Data listing
* BEGIN *

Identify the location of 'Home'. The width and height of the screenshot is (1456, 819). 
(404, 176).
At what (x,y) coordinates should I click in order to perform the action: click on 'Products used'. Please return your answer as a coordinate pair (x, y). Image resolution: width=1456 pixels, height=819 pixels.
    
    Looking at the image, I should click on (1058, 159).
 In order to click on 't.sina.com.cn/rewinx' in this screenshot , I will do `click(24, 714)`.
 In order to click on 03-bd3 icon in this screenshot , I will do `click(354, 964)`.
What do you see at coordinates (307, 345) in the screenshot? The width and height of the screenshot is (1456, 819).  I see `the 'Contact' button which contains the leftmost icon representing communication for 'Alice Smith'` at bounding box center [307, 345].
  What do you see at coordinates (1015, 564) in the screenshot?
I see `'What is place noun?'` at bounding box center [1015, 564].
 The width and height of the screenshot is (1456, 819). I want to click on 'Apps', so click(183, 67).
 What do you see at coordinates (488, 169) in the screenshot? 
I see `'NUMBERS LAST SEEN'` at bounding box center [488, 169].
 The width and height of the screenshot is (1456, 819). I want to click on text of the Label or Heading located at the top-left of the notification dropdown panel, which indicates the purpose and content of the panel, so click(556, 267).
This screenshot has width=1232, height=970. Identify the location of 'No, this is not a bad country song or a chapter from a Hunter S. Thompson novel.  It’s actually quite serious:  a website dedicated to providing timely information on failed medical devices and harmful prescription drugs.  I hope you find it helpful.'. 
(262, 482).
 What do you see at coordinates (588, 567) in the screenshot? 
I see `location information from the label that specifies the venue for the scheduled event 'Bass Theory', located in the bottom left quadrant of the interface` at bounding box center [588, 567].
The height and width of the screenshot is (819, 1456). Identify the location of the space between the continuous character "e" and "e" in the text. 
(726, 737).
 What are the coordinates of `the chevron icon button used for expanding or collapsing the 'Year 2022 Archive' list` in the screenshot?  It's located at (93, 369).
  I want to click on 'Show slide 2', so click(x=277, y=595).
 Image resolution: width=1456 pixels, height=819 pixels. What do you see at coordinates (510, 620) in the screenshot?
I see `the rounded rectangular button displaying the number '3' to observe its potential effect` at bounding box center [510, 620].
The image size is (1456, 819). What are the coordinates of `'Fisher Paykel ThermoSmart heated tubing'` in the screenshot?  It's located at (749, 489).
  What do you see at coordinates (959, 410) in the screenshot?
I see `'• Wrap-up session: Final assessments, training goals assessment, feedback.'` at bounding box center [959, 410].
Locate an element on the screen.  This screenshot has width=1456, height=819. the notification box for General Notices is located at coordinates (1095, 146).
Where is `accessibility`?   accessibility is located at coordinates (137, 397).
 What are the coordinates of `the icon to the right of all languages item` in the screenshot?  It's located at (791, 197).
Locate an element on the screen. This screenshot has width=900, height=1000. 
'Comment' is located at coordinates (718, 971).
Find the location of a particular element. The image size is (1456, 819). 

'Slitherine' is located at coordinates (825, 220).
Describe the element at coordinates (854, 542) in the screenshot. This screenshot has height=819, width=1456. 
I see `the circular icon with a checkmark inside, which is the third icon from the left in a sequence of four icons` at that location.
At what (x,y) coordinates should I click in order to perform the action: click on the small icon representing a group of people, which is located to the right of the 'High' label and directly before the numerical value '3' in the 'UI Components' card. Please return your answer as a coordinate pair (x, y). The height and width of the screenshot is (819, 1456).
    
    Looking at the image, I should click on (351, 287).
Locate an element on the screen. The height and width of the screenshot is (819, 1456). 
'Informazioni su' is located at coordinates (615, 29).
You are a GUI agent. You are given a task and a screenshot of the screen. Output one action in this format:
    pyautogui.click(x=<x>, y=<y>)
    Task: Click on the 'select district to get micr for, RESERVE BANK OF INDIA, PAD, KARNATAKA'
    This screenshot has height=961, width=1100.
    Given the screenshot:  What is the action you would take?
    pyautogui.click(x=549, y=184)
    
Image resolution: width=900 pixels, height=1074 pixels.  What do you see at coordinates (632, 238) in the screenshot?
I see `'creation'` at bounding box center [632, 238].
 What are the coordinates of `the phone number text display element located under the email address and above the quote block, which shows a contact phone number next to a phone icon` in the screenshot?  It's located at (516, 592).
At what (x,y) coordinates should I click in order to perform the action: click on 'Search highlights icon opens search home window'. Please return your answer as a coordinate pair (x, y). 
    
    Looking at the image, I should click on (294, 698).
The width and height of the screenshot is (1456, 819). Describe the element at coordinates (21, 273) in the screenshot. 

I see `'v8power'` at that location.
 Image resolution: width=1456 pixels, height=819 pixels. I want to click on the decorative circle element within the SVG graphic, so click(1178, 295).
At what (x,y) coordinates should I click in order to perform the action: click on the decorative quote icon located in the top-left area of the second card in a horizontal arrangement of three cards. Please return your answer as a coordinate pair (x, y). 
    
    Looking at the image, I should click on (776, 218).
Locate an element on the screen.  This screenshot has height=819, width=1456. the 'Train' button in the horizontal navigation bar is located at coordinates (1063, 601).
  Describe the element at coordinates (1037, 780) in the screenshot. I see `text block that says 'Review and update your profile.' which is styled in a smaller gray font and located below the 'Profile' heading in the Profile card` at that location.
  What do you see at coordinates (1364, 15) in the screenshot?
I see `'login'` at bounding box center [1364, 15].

* END *

■ **Your objective**:
Render the lines of the records, starting at the one containing "Locate an element on the screen. The" and ending at the one containing "coordinates (615, 29).", as a numbered list with blank lines omitted.

■ **Solution to this task**:
1. Locate an element on the screen. The height and width of the screenshot is (819, 1456). 
2. 'Informazioni su' is located at coordinates (615, 29).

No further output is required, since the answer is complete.